* What to do
In the entries below, how many lines contain the word "computer"? State the number and nothing more.

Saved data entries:
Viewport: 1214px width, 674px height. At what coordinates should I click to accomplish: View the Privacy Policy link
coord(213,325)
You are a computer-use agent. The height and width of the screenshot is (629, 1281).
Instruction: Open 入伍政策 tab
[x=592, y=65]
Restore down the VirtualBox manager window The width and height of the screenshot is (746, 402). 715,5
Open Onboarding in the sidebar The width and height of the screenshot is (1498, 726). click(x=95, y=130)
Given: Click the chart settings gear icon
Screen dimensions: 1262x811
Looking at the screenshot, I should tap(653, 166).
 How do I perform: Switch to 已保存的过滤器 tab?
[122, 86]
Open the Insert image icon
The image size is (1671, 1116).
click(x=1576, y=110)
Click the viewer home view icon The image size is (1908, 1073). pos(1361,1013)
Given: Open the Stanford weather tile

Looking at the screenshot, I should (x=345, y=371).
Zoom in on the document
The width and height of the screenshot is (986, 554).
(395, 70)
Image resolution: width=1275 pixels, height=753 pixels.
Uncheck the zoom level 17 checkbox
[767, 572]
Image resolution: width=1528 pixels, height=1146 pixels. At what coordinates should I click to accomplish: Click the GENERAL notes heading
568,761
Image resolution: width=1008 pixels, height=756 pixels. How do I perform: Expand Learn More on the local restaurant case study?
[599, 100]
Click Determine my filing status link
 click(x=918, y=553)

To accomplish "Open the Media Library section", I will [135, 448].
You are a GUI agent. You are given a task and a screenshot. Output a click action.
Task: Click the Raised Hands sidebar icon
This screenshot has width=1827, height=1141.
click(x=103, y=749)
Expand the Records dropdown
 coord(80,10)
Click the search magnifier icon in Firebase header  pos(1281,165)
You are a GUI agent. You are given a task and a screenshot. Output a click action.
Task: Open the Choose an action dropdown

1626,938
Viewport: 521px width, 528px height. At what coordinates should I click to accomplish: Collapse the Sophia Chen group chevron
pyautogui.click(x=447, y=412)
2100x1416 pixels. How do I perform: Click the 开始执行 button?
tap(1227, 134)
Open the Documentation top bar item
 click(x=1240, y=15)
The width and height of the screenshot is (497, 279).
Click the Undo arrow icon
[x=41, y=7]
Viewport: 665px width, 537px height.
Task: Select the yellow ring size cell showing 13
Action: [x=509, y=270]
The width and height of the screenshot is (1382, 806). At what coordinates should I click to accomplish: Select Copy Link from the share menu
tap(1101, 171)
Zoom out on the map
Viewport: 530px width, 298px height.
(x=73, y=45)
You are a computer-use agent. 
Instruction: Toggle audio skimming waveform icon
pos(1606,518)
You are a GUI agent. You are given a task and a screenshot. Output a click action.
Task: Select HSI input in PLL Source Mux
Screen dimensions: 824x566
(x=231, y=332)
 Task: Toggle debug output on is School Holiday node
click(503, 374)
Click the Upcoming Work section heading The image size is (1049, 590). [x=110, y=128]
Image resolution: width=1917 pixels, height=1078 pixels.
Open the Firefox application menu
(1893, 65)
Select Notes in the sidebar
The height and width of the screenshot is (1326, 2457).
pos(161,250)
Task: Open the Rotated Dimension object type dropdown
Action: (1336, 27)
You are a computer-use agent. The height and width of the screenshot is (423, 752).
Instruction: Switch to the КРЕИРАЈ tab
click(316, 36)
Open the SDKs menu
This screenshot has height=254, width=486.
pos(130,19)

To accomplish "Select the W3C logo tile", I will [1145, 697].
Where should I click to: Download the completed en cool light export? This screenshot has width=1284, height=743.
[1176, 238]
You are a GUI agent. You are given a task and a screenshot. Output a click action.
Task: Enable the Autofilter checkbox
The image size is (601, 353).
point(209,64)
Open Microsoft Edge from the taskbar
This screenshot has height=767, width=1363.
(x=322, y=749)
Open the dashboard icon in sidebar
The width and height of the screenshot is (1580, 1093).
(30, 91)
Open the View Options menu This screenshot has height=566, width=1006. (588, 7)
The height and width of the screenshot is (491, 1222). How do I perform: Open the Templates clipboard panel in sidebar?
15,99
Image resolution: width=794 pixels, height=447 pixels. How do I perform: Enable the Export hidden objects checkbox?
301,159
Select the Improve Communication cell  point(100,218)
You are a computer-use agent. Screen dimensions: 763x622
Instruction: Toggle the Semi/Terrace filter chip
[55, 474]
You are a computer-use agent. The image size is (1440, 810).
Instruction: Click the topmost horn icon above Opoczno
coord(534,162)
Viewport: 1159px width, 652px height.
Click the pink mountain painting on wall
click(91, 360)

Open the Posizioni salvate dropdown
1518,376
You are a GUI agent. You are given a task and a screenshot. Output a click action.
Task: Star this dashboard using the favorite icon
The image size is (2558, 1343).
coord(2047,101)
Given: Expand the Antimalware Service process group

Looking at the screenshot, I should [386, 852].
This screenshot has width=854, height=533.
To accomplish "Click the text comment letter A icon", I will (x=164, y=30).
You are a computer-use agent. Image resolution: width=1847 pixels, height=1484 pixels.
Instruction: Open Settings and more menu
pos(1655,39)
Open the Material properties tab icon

* Reply
6